Syrie / État islamique

La stratégie du sublime

Michel Eltchaninoff publié le 3 min

La conquête de Palmyre par Daech a ému le monde entier. C’est un philosophe originaire de cette cité antique, Longin, qui explique le mieux pourquoi ce type d’exactions nous choque tant.

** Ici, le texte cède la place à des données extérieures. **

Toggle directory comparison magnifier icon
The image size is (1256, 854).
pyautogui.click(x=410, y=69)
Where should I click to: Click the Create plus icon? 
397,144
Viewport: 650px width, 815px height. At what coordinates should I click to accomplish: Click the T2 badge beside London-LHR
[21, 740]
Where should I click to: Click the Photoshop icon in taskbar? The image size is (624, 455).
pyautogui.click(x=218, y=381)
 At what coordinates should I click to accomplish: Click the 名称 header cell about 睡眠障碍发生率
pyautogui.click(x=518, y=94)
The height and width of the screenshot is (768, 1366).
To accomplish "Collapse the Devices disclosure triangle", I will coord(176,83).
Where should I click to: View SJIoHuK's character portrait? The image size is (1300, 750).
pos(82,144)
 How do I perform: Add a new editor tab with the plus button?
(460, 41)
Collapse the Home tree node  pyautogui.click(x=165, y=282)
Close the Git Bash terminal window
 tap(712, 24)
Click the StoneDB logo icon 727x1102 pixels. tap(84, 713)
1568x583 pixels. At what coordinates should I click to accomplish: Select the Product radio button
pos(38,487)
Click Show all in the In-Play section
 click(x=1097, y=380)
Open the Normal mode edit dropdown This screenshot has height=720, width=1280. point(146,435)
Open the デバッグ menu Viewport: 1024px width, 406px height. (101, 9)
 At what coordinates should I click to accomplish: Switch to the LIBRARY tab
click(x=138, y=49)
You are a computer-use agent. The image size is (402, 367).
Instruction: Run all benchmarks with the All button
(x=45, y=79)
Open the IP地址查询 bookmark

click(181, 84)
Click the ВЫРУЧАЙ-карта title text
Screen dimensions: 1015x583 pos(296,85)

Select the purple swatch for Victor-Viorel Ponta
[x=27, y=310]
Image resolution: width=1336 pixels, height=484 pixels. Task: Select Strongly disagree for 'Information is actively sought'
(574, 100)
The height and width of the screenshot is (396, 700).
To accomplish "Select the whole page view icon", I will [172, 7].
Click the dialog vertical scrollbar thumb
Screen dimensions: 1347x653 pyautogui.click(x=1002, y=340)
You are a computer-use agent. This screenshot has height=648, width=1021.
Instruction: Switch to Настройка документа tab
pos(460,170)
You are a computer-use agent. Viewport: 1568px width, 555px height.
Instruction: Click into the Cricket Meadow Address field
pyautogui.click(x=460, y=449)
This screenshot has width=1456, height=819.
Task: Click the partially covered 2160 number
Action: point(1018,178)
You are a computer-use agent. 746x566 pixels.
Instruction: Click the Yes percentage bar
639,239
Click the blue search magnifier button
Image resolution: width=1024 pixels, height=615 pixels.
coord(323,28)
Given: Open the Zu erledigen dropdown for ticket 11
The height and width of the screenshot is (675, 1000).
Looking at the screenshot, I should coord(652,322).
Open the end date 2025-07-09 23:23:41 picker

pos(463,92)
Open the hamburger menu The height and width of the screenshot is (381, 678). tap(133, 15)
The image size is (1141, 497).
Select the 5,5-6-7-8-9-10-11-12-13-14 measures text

L’organisation de l’État islamique, en s’emparant, à la fin du mois de mai, de la ville et des ruines de Palmyre, a, une fois de plus, réussi à choquer le monde entier. À amplifier, par la puissance symbolique de ce lieu magnifique, la tragédie des hommes massacrés ou en fuite. À asservir une ancienne cité marchande célèbre pour son cosmopolitisme et sa tolérance. À détruire la prison qui incarnait aux yeux des Syriens l’oppression des Assad. Ce que l’on sait moins, c’est que la tradition a attaché, depuis des siècles, le nom de cette ville à un penseur du nom de Longin. Il aurait vécu au IIIe siècle avant Jésus-Christ, sous le règne de la reine d’Orient Zénobie. Philosophe et homme politique, on lui a longtemps attribué le premier grand Traité du sublime, rédigé en grec. Cet ouvrage a marqué pour des siècles la réflexion sur ce terme qui ne désigne « pas proprement une chose qui se prouve et se démontre ; mais […] un merveilleux qui saisit, qui frappe, et qui se fait sentir », comme l’écrit Boileau, qui traduisit l’ouvrage en 1674. Or un critère différencie clairement le sentiment agréable du beau de celui du sublime : une terreur sacrée qui nous transporte hors de nous-même. Certes, pour Longin, la violence ne saurait prétendre au sublime. Superlatif du beau, accompagné d’une signification morale, le sublime ne saurait, selon le philosophe, être rabaissé par la laideur et l’excès. Longin y voit surtout la marque d’une grandeur antique, et Boileau une manifestation de Dieu. Reste que le sublime est, déjà, associé à quelque chose de surhumain et de terrifiant : « quand le Sublime vient à éclater où il le faut, il renverse tout comme un foudre », assure Longin. Il ne plaît pas, il captive.